### 本文抜粋
陸上競技マガジン2008年8月号
INTERVIEW
為末 大(APF)
限界の先へ。

●不調の中でも発揮した“らしさ”
 まさか、というシーンが展開された。故障明けの為末大(APF)がスタートから先行した。終盤で成迫健児(ミズノ)が逆転すると誰もが思っていたが、最後に“ひと伸び”があったのは為末の方だった。
「リミッターを切ったとしか言いようがありません。スタートからかっ飛ばしたことは覚えているんですが、その後のことはよく覚えていないんです。最後は、何かに押された感じですね。運もありました。ヘルシンキ(世界選手権)と同じ7レーンだったことで、不思議な感じはありました。逆のレーンだったら、違う結果になっていたかもしれません。ただ、ヘルシンキは8番になってもよかったのに対し、今回は最悪でも2位に入らないといけなかった。博打を打つに打てない状況で、精神的にロックがかかっていたはずなんです。でも、結果的にそれを破ることになりました」
 3月末から1カ月半ほど、走る練習ができなかった。日本選手権も、前日の予選は50秒87かかった。今季48秒台を出している成迫には勝てない、と考えるのが普通だろう。為末自身も含めて誰もがそう思っていた。
 日本選手権に向けた記者会見の席上、高野進強化委員長は為末の不調を認めつつも「“特殊な能力”を持っている選手ですから」という表現で、僅かの期待を表明していた。それが、ものの見事に的中した。
 実際のところ、日本選手権の優勝記録は49秒17と良くはない。だが、“スモールサイズ”で為末らしさが存分に発揮されたのが日本選手権だった。
●大一番を前に続いた葛藤の日々
「4月、5月は本当に苦しかったですね。NTCのグラウンドを裸足で歩くだけという毎日で。100 mの芝生を100往復とかしていましたよ。こんな状態でオリンピックに行けるのか、と思ったこともありました」
 左のふくらはぎ(アキレス腱に近い部分)を3月下旬に痛めた。3週間ほどで練習を再開すると、今度は右のふくらはぎを痛めて、また3週間の中断。走る練習が1カ月半できなかった。ハードルを本格的に跳び始めたのは6月2日。14日に福岡大競技会に出場したが、ラストの直線で失速して51秒28。その日、為末は次のように話した。

### 練習問題
#1 インタビュー記事の「3月末から1カ月半ほど」で始まる段落を、大事な事実を残して箇条書きにまとめてください。
#2 インタビュー記事によると、為末選手がハードルを本格的に跳び始めたのは何月何日ですか。
#3 インタビュー記事の「まさか、というシーンが展開さ」から「されたのが日本選手権だった。」までを、「日本選手権」を「選考会」に変えて書き直してください。
ここから先の資料は、インタビュー記事とは別のものです。

### 記録データ
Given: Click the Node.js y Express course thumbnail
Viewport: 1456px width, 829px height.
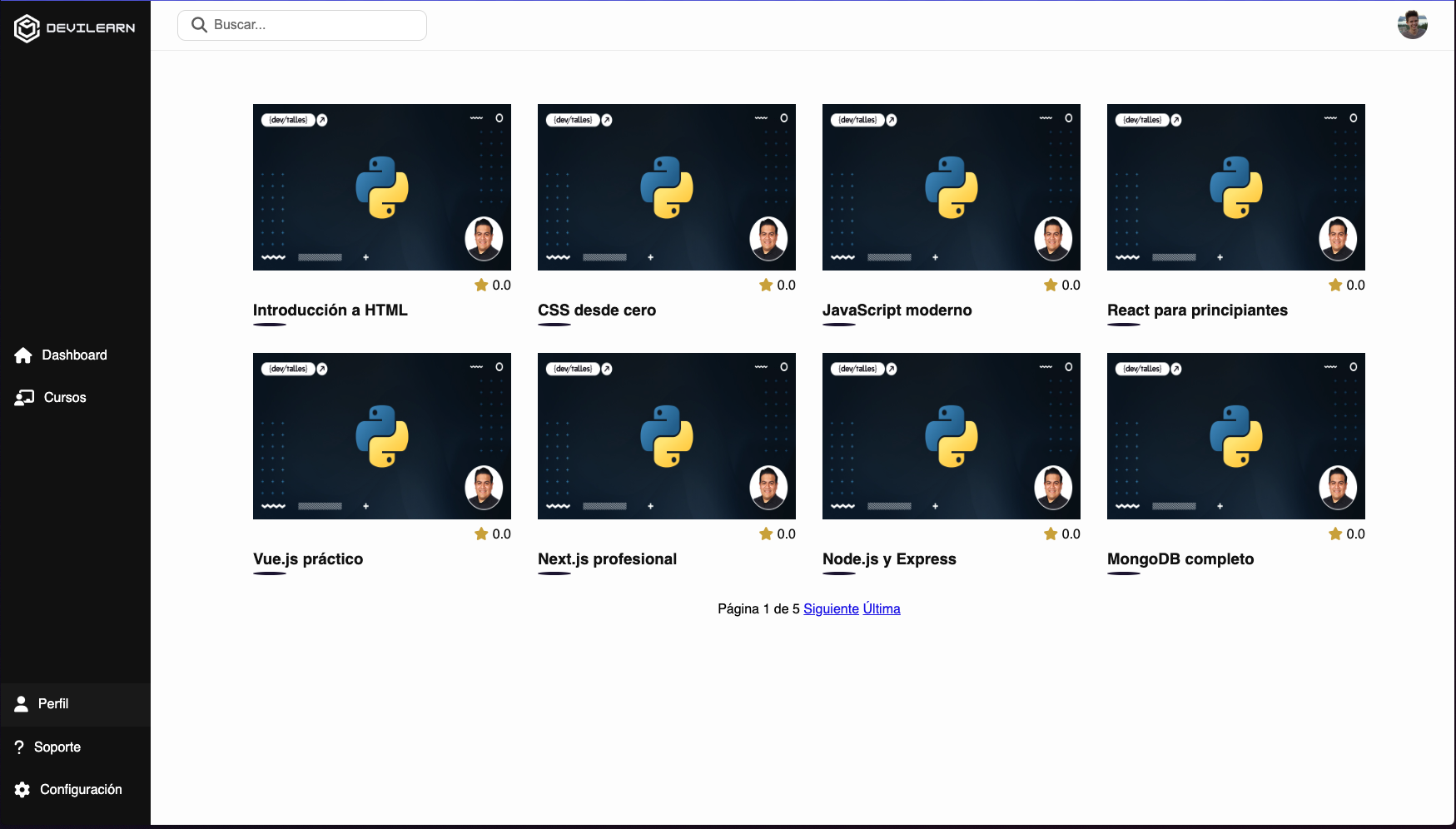Looking at the screenshot, I should [951, 435].
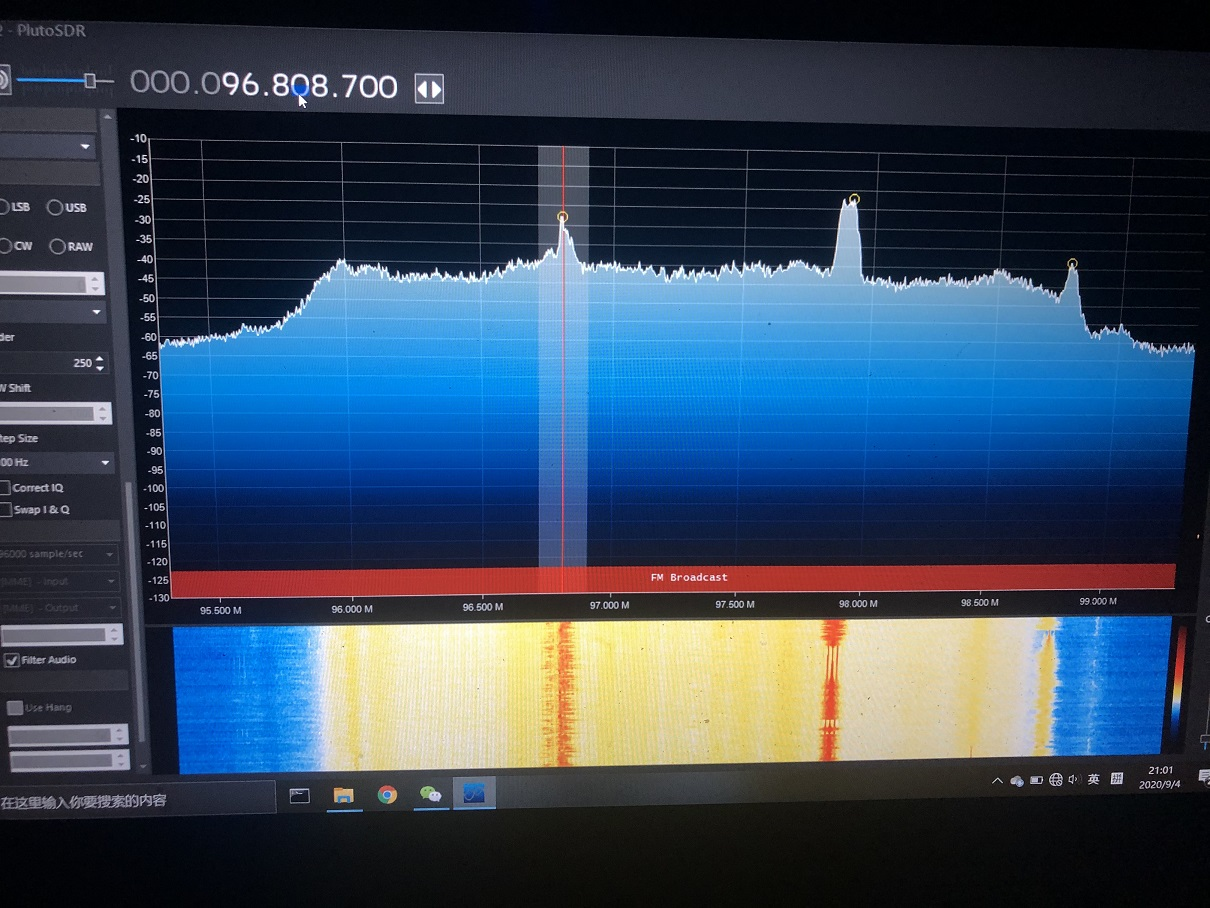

### 解答
#1
- 3月末から約1カ月半、走る練習ができなかった。
- 日本選手権の前日の予選は50秒87だった。
- 今季48秒台を出している成迫には勝てないと、為末自身も含めて誰もが思っていた。

#2 6月2日です。

#3
まさか、というシーンが展開された。故障明けの為末大(APF)がスタートから先行した。終盤で成迫健児(ミズノ)が逆転すると誰もが思っていたが、最後に“ひと伸び”があったのは為末の方だった。
「リミッターを切ったとしか言いようがありません。スタートからかっ飛ばしたことは覚えているんですが、その後のことはよく覚えていないんです。最後は、何かに押された感じですね。運もありました。ヘルシンキ(世界選手権)と同じ7レーンだったことで、不思議な感じはありました。逆のレーンだったら、違う結果になっていたかもしれません。ただ、ヘルシンキは8番になってもよかったのに対し、今回は最悪でも2位に入らないといけなかった。博打を打つに打てない状況で、精神的にロックがかかっていたはずなんです。でも、結果的にそれを破ることになりました」
 3月末から1カ月半ほど、走る練習ができなかった。選考会も、前日の予選は50秒87かかった。今季48秒台を出している成迫には勝てない、と考えるのが普通だろう。為末自身も含めて誰もがそう思っていた。
 選考会に向けた記者会見の席上、高野進強化委員長は為末の不調を認めつつも「“特殊な能力”を持っている選手ですから」という表現で、僅かの期待を表明していた。それが、ものの見事に的中した。
 実際のところ、選考会の優勝記録は49秒17と良くはない。だが、“スモールサイズ”で為末らしさが存分に発揮されたのが選考会だった。